En el tercer día de la semana consagrada al exceso de trabajo, vi cuatro partidos de la Premier League, pero también tuve tiempo de ver una película. Fue la mejor de todas hasta el momento y me gustaría recomendarla. Una de las retrospectivas del festival está dedicada a la directora Helke Misselwitz, nacida en 1947 en Zwickau-Planitz, Alemania Oriental, donde desarrolló la primera parte de su carrera. La muestra se compone de los films que realizó para la DEFA, la agencia cinematográfica de la RDA. Son largos y cortos, documentales y ficciones, pero Adiós invierno, la única que vi hasta el momento (valdría la pena asomarse al resto), es un largo documental.
Adiós invierno está filmada en 1997, es decir, dos años antes de la caída del Muro y es un retrato indirecto y poderoso de la vida en Alemania del Este durante los últimos años del régimen comunista. No es que Misselwitz se proponga hacer una denuncia, aunque los burócratas le cuestionaron que mostrara que en reino de la igualdad las mujeres fueran discriminadas. Y esa falta de una intención precisa es, justamente, lo que le da a la película la posibilidad de capturar la “poesía de lo cotidiano” como se denomina la retrospectiva. Desde luego, esa frase es de una gran cursilería, pero el secreto de la película es que logra hacer transparente la vida como pocas veces he visto en el cine o en ninguna otra parte.
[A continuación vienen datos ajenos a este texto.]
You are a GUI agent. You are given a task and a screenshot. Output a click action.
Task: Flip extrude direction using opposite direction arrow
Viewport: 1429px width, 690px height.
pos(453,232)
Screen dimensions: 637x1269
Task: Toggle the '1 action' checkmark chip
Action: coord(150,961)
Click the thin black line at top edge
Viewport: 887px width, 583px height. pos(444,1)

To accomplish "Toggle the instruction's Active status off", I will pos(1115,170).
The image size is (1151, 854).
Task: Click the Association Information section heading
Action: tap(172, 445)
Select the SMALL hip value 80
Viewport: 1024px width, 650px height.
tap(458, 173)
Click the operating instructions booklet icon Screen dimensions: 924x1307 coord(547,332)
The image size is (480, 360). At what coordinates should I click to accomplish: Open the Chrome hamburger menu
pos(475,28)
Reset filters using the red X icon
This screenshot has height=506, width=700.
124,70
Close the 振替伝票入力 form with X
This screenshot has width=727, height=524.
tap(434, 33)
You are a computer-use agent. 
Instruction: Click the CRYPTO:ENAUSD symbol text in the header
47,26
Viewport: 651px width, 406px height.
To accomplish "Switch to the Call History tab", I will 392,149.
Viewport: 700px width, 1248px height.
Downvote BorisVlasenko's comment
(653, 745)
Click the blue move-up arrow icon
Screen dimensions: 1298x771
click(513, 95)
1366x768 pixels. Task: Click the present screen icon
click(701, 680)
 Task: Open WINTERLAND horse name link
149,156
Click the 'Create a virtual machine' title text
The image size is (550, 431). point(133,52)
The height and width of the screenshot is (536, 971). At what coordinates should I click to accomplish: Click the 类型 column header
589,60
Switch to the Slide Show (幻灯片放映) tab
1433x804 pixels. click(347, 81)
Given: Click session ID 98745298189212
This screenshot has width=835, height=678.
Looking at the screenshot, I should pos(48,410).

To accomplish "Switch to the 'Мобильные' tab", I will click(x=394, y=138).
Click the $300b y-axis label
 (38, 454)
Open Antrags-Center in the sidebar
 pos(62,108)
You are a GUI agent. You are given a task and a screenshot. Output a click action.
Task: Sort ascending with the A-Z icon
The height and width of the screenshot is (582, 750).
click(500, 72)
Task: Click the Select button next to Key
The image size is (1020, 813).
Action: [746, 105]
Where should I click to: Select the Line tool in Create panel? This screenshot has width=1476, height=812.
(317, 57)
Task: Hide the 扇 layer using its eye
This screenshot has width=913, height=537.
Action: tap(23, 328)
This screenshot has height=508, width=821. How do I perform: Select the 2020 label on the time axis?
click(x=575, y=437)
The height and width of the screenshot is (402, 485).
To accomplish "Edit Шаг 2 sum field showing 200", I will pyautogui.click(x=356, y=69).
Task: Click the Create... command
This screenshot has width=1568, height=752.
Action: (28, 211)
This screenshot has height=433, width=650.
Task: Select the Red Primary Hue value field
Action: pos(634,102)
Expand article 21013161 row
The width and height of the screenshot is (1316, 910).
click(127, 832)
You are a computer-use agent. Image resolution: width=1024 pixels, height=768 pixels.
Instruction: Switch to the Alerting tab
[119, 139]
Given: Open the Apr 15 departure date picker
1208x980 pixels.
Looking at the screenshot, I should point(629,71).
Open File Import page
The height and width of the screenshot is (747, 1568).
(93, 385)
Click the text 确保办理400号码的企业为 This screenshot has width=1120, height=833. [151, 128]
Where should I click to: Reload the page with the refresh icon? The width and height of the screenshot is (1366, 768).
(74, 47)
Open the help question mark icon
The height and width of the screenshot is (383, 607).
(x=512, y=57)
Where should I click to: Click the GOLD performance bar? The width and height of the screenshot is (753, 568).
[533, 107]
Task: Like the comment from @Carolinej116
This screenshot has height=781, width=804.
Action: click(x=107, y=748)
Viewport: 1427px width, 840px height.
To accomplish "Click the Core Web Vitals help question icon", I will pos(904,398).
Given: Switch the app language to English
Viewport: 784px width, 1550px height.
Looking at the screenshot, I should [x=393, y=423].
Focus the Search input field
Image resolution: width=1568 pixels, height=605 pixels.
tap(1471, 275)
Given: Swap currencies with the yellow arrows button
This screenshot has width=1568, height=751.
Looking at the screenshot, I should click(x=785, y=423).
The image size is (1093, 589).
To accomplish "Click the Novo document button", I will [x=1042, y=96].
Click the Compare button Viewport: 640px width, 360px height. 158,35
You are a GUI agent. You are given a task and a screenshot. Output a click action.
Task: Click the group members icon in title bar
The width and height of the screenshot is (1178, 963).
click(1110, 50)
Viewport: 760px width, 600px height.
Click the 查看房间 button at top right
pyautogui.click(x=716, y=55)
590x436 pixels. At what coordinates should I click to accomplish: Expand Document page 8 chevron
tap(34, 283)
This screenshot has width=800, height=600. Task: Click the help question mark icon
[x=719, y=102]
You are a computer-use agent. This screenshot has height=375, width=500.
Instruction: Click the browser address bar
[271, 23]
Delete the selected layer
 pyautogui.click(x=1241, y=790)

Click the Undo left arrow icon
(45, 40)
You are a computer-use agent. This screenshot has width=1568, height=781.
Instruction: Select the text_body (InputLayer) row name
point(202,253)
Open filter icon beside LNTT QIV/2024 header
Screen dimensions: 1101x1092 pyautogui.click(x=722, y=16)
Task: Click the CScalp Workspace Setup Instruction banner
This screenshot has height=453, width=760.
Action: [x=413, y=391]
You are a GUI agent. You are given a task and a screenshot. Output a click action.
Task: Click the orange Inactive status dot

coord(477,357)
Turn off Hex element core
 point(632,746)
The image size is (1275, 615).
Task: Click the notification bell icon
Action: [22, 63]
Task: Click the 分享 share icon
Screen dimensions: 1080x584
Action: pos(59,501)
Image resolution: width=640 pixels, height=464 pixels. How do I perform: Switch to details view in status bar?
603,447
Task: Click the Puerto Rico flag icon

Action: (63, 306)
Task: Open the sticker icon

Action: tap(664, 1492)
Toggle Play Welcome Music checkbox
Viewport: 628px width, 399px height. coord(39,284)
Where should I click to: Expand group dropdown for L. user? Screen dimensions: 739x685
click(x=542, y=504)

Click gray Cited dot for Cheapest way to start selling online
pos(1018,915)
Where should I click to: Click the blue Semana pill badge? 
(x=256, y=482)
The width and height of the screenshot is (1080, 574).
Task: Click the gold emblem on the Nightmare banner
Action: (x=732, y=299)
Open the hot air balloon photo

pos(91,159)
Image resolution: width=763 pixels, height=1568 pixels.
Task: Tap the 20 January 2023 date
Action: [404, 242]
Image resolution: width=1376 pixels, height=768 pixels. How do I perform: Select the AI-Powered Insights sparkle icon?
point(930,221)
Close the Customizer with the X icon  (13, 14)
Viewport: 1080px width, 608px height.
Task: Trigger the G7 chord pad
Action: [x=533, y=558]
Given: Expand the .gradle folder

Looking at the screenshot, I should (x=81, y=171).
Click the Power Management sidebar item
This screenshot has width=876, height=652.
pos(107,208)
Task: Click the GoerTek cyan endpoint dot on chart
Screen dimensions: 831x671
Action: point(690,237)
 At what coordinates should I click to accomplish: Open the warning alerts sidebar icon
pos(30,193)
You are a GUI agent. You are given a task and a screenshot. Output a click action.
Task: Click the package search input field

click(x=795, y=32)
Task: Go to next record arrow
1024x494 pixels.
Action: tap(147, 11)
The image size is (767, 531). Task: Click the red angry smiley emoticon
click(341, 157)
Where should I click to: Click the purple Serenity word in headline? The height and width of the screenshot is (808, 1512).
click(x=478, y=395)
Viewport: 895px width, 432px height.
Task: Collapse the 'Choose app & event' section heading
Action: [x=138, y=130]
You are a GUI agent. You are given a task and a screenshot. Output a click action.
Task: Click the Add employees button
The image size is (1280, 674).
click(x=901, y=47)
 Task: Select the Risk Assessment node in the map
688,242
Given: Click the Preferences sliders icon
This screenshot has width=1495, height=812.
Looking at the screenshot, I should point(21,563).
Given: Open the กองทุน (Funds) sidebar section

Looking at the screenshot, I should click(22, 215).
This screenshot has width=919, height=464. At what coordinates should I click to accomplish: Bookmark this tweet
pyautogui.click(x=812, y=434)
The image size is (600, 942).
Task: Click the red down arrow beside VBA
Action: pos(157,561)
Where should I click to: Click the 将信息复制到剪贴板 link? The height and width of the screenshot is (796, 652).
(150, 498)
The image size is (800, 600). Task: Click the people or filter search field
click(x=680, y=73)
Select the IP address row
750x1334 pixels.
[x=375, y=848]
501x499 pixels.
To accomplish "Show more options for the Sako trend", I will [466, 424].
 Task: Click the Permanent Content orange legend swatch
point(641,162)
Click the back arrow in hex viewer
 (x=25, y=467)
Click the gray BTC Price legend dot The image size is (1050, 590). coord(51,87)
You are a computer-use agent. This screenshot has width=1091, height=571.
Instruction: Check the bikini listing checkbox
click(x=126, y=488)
Al llegar la primavera, Misselwitz emprende un viaje en tren durante el cual entrevista mujeres y les pregunta sobre su vida, en particular sobre el amor, el matrimonio, los hijos y el trabajo. No les pide que opinen sobre nada ni que hagan una generalización que exceda a cada existencia individual. Y, sin embargo, las dos horas de entrevistas en los trenes, las estaciones, las casas y las fábricas permiten la visión de conjunto de un modo de vida irrepetible. Alemania del Este en los ochenta no es como Corea del Norte, ni siquiera como la Unión Soviética, sino algo parecido a un gigantesco sistema escolar en el que el Partido y la policía ordenaban la vida de los ciudadanos sin ser demasiado ostensibles. Se les permitía comer, vestirse, alojarse, casarse, divorciarse, salir de vacaciones, reproducirse, ser más bien pobres y parejamente infelices, aunque de un modo tranquilo y sistemático. Mientras tanto, la televisión les comunicaba las buenas noticias oficiales y el sistema vigilaba que no transgredieran las reglas, como les ocurre a dos adolescentes punk que se hartan de la escuela, se escapan de la casa y y deciden vagabundear por ahí, hasta que las descubren y terminan en una escuela correccional.
Ninguna de las protagonistas que la película elige pertenece a la clase privilegiada: la de los funcionarios, los académicos, los artistas, los intelectuales, los directores de empresa. Son, en cambio, parte del verdadero proletariado de la RDA: trabajadoras rasas, por lo general ocupadas en empleos no calificados que han sufrido invariablemente con sus parejas y chocado con sus desilusiones románticas. Pero ninguna se queja demasiado, ninguna sugiere la posibilidad de otro modo de vida, hasta ese punto está naturalizada la vida bajo el Gran Orden. El que esa forma de vida, aparentemente asegurada hasta la eternidad, estuviera apenas a meses de colapsar es una de las sorprendentes paradojas de Adiós invierno, una rotunda constatación de que lo sólido se desvanece en el aire.
Pero lo mejor de Adiós invierno es otra cosa. Filmada en un prístino blanco y negro que no parece al alcance de la tecnología digital, Misselwitz logra sin recurrir a ningún adorno, a ninguna retórica exterior a la cámara, que sus personajes sean bellísimas heroínas, como si el cine tuviera la posibilidad de hacer de cada individuo una estrella. Como si la idea de Warhol se hubiera materializado en las circunstancias más inesperadas y el cine tuviera realmente la capacidad redentora de los seres y la cosas que le está negada a cualquier otra disciplina. Es imposible ver Adiós invierno sin sentir la fascinación que provoca cada plano.